• [Task description]:
Output the records below again, precisely as they are written.

START The data

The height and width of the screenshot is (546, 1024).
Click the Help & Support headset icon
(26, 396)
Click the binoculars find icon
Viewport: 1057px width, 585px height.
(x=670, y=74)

END The data

• [Response to the task]:
The height and width of the screenshot is (546, 1024).
Click the Help & Support headset icon
(26, 396)
Click the binoculars find icon
Viewport: 1057px width, 585px height.
(x=670, y=74)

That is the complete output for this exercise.